Cloud integration made easy: CockroachDB and Google Pub/Sub

Have you ever wanted to stream data from your database without having to install additional resources that require more time and energy to maintain?

Just recently, I spoke with a {person who shall remain nameless} about how they wanted to dump new data to a file, move it from one cloud provider to another, and then place it in storage for consumption by downstream systems. There was more to it and it hurt my head to listen. I had only one question for {person to remain nameless} “When did you start hating your fellow coworkers?” I mean, really… other people will have to maintain that mess.

The point I am trying to make, admittedly in a slightly snarky way, is that it’s important to simplify your IT assets. And to avoid creating more hurdles or complexity. Why use Google pub/sub?

Google’s Pub/Sub integration unlocks an entire suite of Google Cloud tools that can be used in conjunction with it, including BigQuery, Cloud Dataflow, Cloud Storage, Cloud Functions, Cloud Dataproc, Firebase, EventArc and more.It just makes sense to integrate with Pub/Sub to get data from CockroachDB for downstream systems.

Google’s Pub/Sub allows enterprises the ability to:

No-ops, secure, scalable messaging or queue system
In-order and any-order at-least-once message delivery with pull and push modes
Secure data with fine-grained access controls and always-on encryption

CockroachDB is a distributed SQL database built on a transactional and strongly-consistent key-value store. It scales horizontally; survives disk, machine, rack, and even datacenter failures with minimal latency disruption and no manual intervention; supports strongly-consistent ACID transactions; and provides a familiar SQL API for structuring, manipulating, and querying data. CockroachDB is typically deployed via our managed service and can be deployed easily as a single logical database across multiple regions (and even clouds).

To get started with our managed service, which is free for the first 30 days, check out the following article: How to get started CockroachDB Dedicated. (However, if you prefer to deploy the database on prem or on your own cloud resources, you can get started using the directions below for CockroachDB Self Hosted.)

In this post, we will cover the Change Data Capture(CDC) capabilities of CockroachDB. CDC provides efficient, distributed, row-level changefeeds into a configurable sink for downstream processing such as reporting, caching, or full-text indexing.

Combining the CDC capability with Google’s Pub/Sub opens the entire Google Cloud platform, so that any application that can subscribe and receive change data feeds.

In this post we walk you through how to integrate CockroachDB into your Google Cloud architecture.

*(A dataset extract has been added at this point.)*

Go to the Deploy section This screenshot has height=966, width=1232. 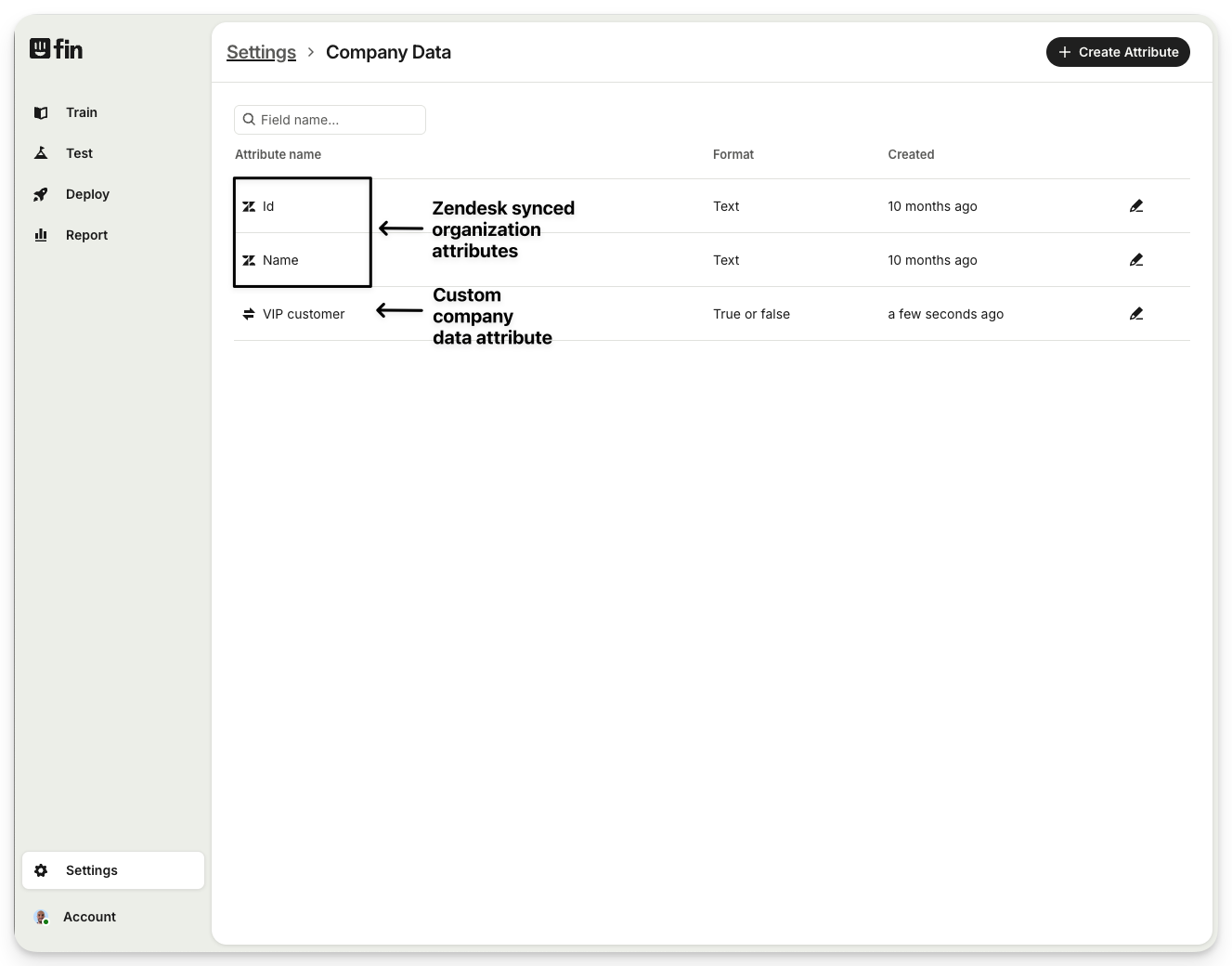pyautogui.click(x=87, y=194)
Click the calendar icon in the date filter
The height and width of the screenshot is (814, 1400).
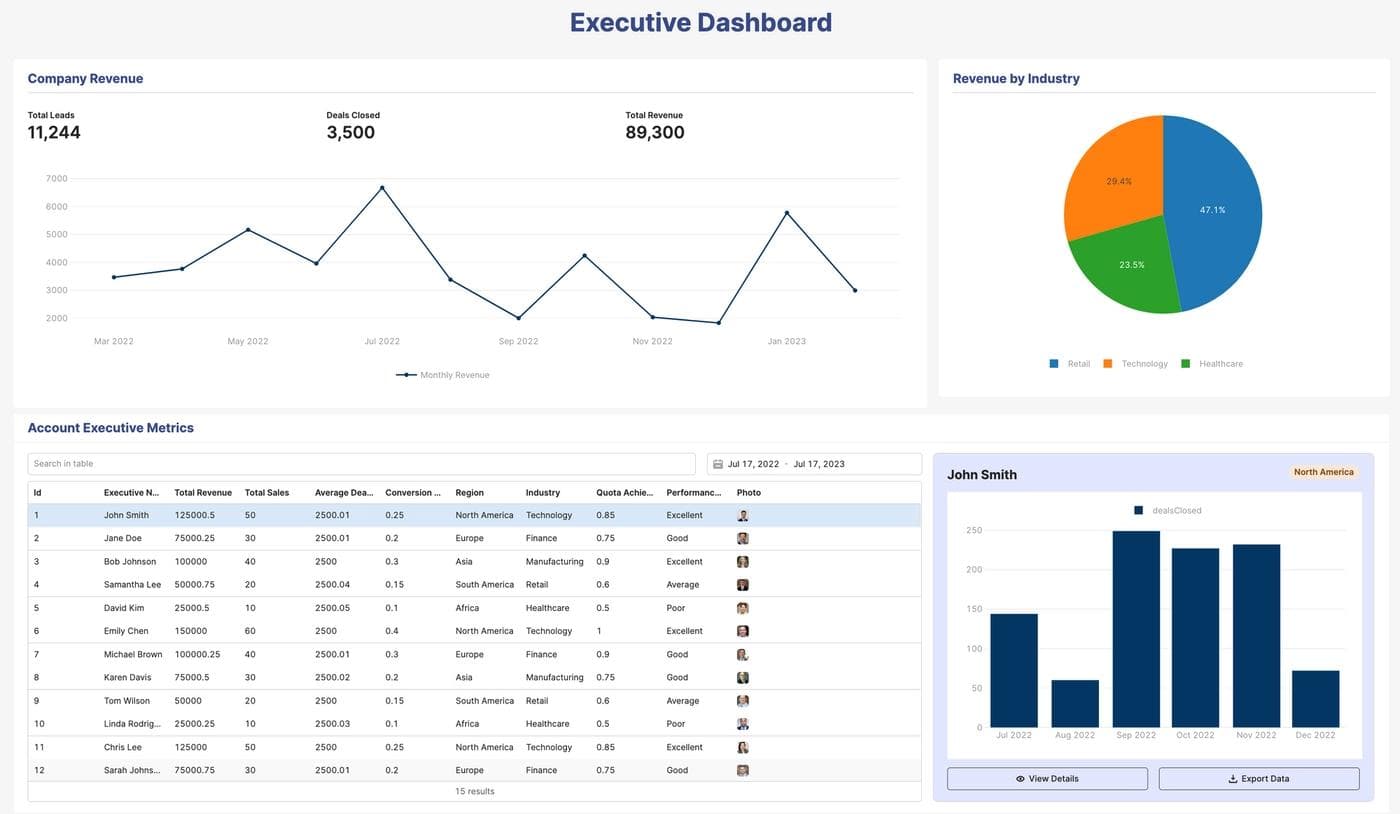(717, 463)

CDC & Google Pub/Sub Tutorial Overview

Setup a CockroachDB Dedicated cluster
Create a GCP instance to run our queries from
Create Google Pub/Sub Topic
Create an account database and tables
Enable the CDC feature of CockroachDB and stream data to Google Pub/sub
Stream data to Google Cloud Storage with Google Dataflow

Getting Started

Step 1: Create CockroachDB Dedicated cluster

Getting started with CockroachDB Dedicated is easy. In a few steps, you can get started on Google Cloud.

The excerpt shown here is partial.